With this approach, I will be assuming that the query time does not change due 
to client location, which though reasonable, is still an assumption. If I could 
have tested without making this assumption (or any) , it would have been better.
But looks like there is no choice as getting to query time measurement  for 
queries fired by clients is not possible.

I would still be firing concurrent clients across the different locations but 
measuring the 'psql timing' for only the queries fired on the database server. 
Will extrapolate the outlier % of the queries on database server (say queries 
that take more than 200 ms due to flushing of checkpoints etc) to get to the 
total outliers.

This is good enough for the time being and will try it. If you can think of 
alternatives where I don't have to assume/extrapolate, please let me know.

Do you think changing log_destination to syslog may make a difference (Kevin 
mentioned even this timing is not totally immune from network effects but if 
possible to measure should be very close to the query time) ?




________________________________
From: Kevin Grittner <kevin.gritt...@wicourts.gov>
To: Scott Marlowe <scott.marl...@gmail.com>; A J <s5...@yahoo.com>
Cc: pgsql-admin@postgresql.org
Sent: Thu, September 2, 2010 2:31:24 PM
Subject: Re: [ADMIN] Confused by 'timing' results

Scott Marlowe <scott.marl...@gmail.com> wrote:
> On Thu, Sep 2, 2010 at 11:34 AM, A J <s5...@yahoo.com> wrote:

>> The problem I am trying to solve is:
>> measure accurately both the database server time + network time
>> when several clients connect to the database from different
>> geographic location.  All the clients hit the database
>> simultaneously with a long script each of insert/update/select
>> queries.
> 
> Then that's what you should test.  create long scripts, run them
> from different locales, and measure the overall time differences,
> if any, of the same file from different locales.

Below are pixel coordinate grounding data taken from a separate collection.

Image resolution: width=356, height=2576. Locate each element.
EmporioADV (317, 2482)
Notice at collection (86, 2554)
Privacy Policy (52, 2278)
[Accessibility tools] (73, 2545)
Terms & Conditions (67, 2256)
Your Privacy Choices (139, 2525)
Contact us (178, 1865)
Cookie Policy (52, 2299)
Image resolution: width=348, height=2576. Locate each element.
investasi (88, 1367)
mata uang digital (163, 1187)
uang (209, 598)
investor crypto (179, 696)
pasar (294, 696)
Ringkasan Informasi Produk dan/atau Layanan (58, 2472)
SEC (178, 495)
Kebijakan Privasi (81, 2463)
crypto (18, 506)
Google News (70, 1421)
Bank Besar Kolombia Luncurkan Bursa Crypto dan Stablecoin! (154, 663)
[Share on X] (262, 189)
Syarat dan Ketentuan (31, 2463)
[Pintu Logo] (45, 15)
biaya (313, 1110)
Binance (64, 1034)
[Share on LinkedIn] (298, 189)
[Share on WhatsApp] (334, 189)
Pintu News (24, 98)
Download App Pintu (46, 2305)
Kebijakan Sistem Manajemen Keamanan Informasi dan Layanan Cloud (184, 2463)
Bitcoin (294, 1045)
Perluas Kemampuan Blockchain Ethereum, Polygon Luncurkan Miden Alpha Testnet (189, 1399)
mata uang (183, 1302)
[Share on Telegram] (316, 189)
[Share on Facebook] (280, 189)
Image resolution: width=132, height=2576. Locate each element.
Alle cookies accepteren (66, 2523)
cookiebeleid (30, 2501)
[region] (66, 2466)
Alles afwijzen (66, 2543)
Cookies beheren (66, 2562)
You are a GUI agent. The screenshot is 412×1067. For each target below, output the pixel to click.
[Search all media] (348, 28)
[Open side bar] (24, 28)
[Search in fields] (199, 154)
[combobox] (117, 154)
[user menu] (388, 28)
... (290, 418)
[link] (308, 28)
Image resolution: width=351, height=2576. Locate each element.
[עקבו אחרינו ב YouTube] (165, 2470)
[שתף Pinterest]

I'm inclined to agree with Scott.  The effects of the network come
into play in several different ways, and I can't think of a better
way to isolate those effects from the query run time itself than to
run exactly the same queries on the server itself and from the
various remote locations.  Subtract the server-based time from each
location's time to find the impact of the network.  Doesn't that
address your problem fairly directly and accurately?